In this exercise, you will prepare the dataset for instruction tuning your LLM. You'll load a dataset, format it for instruction tuning, tokenize it, and create train/validation splits.

Learning Objectives

By the end of this exercise, you will be able to: - Load and explore instruction tuning datasets - Format data using instruction templates - Tokenize data for LLM training - Create train/validation splits - Understand data preprocessing best practices for LLMs

Prerequisites

Before starting this exercise, ensure you have: 1. Completed Exercise 1: Setup & Exploration 2. A working environment with transformers, datasets, and other required libraries installed

Step 1: Import Required Libraries

Let's start by importing the necessary libraries:

import os
import json
from datasets import load_dataset, DatasetDict
from transformers import AutoTokenizer
import numpy as np

Step 2: Load the Dataset

For instruction tuning, we'll use a subset of the Dolly dataset, which contains instruction-response pairs:

# Load Dolly dataset (or any instruction tuning dataset)
raw_datasets = load_dataset("databricks/databricks-dolly-15k", split="train")

# Explore the dataset
print(f"Dataset size: {len(raw_datasets)}")
print(f"Columns: {raw_datasets.column_names}")
print(f"\nExample:")
print(raw_datasets[0])

Step 3: Explore the Data

Let's understand the structure of our dataset:

# Check the different categories of instructions
categories = [example["category"] for example in raw_datasets]
unique_categories = set(categories)
print(f"Unique categories: {unique_categories}")

# Look at examples from different categories
for category in list(unique_categories)[:3]:
    print(f"\n--- {category} ---")
    example = next(e for e in raw_datasets if e["category"] == category)
    print(f"Instruction: {example['instruction'][:100]}...")
    print(f"Response: {example['response'][:100]}...")
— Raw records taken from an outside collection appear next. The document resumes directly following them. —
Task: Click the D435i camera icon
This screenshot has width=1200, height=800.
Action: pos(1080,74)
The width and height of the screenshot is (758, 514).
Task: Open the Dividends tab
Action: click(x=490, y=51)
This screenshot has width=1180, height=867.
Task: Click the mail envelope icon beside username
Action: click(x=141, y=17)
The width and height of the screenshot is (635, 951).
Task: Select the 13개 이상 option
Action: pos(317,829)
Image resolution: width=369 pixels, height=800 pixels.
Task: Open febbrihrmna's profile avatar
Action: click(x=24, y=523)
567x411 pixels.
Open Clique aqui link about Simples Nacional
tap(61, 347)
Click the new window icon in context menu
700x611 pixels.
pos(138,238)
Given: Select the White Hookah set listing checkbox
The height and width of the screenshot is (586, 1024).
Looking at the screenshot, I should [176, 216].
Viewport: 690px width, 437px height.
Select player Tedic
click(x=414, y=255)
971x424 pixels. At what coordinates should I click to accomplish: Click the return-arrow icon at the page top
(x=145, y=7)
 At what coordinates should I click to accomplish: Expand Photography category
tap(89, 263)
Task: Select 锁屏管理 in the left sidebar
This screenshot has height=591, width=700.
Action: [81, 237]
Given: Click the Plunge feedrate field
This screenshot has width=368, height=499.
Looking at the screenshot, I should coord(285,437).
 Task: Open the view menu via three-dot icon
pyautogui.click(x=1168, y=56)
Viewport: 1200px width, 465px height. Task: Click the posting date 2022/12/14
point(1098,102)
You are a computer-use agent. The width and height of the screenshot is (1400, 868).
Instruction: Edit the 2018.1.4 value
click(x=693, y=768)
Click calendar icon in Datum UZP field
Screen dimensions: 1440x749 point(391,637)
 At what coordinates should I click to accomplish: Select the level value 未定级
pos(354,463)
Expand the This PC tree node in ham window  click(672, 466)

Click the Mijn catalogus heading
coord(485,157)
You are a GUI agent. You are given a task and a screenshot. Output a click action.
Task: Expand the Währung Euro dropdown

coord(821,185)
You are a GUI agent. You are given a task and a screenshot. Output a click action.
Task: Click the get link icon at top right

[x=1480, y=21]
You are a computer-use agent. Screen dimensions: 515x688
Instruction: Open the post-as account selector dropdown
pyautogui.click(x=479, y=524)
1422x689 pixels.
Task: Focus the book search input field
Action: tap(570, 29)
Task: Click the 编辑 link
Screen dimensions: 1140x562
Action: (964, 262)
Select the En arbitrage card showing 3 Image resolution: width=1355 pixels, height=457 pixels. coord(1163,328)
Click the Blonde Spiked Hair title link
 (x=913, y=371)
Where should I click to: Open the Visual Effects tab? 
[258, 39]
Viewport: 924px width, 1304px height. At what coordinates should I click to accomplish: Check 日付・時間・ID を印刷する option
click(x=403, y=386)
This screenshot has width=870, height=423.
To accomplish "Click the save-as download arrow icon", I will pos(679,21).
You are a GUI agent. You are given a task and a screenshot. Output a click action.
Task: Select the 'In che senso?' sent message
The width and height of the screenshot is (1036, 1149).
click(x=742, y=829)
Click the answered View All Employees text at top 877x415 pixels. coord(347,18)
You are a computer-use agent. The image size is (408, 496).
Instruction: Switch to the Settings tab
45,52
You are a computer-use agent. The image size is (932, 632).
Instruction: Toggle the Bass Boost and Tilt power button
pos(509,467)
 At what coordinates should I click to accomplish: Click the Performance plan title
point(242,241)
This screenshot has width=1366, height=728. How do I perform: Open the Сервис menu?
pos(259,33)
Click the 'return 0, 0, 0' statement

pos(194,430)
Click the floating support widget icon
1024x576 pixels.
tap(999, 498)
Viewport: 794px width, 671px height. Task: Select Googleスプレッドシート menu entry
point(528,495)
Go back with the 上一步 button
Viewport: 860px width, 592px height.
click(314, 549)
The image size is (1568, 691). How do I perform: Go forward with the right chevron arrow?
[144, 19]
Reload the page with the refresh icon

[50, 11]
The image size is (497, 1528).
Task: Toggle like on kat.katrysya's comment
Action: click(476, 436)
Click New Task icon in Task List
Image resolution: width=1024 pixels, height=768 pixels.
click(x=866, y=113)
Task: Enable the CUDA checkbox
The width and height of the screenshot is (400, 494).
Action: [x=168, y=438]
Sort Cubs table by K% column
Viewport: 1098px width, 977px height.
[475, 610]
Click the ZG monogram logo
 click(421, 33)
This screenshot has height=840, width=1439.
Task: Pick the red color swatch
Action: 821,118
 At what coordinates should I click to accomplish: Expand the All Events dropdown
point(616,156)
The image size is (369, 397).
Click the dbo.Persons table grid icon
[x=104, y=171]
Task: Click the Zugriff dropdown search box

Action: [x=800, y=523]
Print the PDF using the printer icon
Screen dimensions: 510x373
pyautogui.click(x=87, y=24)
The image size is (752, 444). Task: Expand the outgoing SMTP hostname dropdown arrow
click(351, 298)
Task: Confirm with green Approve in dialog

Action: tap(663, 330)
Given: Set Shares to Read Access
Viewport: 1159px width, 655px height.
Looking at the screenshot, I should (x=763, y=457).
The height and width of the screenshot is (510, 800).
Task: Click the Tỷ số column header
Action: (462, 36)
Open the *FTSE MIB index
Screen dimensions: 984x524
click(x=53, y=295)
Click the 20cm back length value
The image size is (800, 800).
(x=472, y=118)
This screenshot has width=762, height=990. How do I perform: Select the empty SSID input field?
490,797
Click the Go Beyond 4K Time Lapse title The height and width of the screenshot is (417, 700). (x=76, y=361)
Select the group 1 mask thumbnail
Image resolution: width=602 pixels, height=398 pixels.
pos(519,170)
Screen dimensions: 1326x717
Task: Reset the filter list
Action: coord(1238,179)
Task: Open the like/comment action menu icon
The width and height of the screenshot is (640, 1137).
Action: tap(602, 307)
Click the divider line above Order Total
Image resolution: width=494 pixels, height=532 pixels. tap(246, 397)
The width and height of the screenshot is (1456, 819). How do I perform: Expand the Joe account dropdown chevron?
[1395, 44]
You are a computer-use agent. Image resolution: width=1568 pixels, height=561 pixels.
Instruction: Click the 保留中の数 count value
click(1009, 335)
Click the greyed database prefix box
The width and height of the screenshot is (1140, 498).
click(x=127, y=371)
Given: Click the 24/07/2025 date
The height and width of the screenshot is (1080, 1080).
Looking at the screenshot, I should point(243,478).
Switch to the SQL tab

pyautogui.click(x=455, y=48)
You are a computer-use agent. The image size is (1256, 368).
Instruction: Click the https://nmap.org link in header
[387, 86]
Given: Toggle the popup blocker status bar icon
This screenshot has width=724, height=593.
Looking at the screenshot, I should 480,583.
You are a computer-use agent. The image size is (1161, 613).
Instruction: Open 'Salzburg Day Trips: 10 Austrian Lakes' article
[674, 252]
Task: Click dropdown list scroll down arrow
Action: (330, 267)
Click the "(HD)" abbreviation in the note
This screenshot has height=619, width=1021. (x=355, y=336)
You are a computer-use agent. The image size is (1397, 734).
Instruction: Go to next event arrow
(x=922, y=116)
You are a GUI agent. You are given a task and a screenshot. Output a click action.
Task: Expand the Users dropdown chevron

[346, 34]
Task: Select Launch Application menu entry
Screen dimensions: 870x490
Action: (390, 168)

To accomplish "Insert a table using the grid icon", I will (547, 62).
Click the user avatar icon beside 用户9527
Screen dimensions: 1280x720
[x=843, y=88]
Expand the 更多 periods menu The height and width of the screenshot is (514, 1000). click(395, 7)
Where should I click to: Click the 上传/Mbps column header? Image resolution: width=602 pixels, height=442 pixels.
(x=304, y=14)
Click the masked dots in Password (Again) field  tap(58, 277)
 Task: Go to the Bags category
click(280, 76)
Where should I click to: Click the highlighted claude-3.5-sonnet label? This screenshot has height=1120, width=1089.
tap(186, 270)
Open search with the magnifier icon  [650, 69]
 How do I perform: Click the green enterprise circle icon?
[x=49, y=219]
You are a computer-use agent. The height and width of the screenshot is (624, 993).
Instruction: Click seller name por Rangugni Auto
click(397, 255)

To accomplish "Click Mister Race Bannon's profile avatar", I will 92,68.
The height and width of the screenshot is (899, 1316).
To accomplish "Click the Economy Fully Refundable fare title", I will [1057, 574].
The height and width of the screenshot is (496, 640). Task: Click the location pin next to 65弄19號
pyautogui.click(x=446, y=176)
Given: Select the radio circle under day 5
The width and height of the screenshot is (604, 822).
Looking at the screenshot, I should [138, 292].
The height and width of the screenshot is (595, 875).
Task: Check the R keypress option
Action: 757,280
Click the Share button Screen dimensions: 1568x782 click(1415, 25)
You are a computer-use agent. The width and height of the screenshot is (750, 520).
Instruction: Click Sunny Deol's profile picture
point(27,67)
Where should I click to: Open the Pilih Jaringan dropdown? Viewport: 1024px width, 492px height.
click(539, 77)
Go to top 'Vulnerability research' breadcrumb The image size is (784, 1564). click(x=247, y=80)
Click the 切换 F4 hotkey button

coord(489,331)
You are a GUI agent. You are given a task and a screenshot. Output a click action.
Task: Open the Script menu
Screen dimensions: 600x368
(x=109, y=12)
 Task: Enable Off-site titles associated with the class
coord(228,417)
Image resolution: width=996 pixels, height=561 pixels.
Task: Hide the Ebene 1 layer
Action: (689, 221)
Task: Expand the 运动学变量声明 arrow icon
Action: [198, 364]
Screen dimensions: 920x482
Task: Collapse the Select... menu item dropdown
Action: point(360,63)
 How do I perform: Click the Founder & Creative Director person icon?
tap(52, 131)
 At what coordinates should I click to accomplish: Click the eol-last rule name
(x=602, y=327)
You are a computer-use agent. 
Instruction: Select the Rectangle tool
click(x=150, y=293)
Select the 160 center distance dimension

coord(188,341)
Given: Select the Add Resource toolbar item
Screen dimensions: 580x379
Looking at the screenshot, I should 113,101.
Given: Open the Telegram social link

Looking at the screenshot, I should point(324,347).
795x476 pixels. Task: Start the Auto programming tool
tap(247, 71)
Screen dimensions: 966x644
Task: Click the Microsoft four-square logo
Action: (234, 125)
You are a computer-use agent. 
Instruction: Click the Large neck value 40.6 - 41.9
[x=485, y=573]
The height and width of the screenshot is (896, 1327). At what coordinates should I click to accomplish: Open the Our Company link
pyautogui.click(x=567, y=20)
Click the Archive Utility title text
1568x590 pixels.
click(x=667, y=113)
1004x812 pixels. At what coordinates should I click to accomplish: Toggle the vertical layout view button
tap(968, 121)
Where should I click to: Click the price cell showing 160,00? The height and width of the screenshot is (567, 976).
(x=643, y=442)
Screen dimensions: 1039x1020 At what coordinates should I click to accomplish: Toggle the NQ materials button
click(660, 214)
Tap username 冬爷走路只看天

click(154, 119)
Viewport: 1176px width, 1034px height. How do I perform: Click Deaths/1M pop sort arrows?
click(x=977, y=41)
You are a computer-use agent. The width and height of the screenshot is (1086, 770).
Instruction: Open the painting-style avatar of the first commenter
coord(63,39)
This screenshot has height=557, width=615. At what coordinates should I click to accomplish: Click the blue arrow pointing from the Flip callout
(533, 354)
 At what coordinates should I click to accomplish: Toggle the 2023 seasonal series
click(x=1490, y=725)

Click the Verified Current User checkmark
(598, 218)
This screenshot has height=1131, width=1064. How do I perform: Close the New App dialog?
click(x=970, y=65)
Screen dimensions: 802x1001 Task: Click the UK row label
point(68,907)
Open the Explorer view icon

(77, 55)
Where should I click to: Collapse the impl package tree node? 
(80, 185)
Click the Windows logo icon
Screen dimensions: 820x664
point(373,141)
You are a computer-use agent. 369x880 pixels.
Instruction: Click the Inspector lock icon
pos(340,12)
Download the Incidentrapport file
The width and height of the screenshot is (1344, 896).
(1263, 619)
Step 4: Format Data for Instruction Tuning

Now we'll format the data using an instruction template:

# Define instruction template
def format_instruction(example):
    """Format instruction and response for training."""
    return f"""### Instruction:
{example['instruction']}

### Input:
{example.get('input', '')}

### Response:
{example['response']}"""

# Apply formatting to create text field
formatted_dataset = raw_datasets.map(
    lambda example: {"text": format_instruction(example)},
    remove_columns=raw_datasets.column_names
)

print("Formatted example:")
print(formatted_dataset[0]["text"])

Step 5: Load Tokenizer and Tokenize Data

Now let's tokenize our data:

# Load tokenizer
model_name = "TinyLlama/TinyLlama-1.1B-Chat-v1.0"
tokenizer = AutoTokenizer.from_pretrained(model_name)

# Set padding token
tokenizer.pad_token = tokenizer.eos_token

# Tokenize function
def tokenize_function(examples):
    return tokenizer(
        examples["text"],
        truncation=True,
        max_length=512,
        padding="max_length",
        return_tensors=None
    )

# Tokenize dataset
tokenized_dataset = formatted_dataset.map(
    tokenize_function,
    batched=True,
    remove_columns=["text"]
)

# Check token lengths
token_lengths = [len(x) for x in tokenized_dataset["input_ids"]]
print(f"Average tokens: {np.mean(token_lengths):.1f}")
print(f"Max tokens: {max(token_lengths)}")
print(f"Min tokens: {min(token_lengths)}")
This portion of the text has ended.